Recent progress in 3D/4D scene generation emphasizes the importance of physical alignment throughout video generation and scene reconstruction. However, existing methods improve the alignment separately at each stage, making it difficult to manage subtle misalignments arising from another stage. Here, we present SteerX, a zero-shot inference-time steering method that unifies scene reconstruction into the generation process, tilting data distributions toward better geometric alignment. To this end, we introduce two geometric reward functions for 3D/4D scene generation by using pose-free feed-forward scene reconstruction models.

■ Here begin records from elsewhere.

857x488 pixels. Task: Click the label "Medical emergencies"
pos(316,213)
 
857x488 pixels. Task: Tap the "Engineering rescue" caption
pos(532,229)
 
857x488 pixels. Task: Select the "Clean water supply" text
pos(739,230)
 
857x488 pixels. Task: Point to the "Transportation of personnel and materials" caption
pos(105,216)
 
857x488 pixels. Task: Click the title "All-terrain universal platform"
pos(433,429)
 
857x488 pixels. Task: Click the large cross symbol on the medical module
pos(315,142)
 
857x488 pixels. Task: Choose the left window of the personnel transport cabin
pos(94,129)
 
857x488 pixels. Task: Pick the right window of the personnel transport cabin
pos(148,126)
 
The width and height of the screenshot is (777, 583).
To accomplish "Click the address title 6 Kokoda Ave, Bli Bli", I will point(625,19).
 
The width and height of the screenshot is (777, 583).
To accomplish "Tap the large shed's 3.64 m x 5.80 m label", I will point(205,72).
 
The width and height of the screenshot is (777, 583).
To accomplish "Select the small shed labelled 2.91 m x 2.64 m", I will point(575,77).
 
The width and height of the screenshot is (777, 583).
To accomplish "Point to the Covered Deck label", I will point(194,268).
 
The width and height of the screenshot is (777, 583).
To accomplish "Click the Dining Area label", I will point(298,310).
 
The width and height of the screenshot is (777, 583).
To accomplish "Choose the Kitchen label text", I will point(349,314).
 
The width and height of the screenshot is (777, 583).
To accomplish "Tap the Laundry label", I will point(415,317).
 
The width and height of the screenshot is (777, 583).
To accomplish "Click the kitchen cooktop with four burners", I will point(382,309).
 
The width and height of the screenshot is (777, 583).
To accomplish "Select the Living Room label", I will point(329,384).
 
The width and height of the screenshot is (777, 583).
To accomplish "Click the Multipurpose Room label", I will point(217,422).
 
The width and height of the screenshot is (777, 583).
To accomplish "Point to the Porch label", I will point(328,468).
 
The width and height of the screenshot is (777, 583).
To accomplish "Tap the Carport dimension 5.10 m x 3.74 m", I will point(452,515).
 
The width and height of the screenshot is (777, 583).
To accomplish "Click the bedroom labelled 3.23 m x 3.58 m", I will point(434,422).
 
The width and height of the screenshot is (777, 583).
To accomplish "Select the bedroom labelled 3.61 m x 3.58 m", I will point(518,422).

Through extensive experiments, we demonstrate the effectiveness of SteerX in improving 3D/4D scene generation.

Geometric Rewards

Our reward functions assess the geometric consistency of intermediate generated video frames by computing the feature similarity of upscaled DINO features. (a) GS-MEt3R evaluates feature similarity between the original video frames and their corresponding rendered images from 3DGS. (b) Dyn-MEt3R unprojects background features from half of the video frames and reprojecting them onto the remaining frames to compute feature similarity.

Geometric Steering

Our geometric steering builds on Feymann-Kac Steering which resamples particles to guide the data distribution toward high reward samples. By incorporating geometric rewards, we iteratively tilt the data distribution to generate geometrically aligned samples using any video generative model.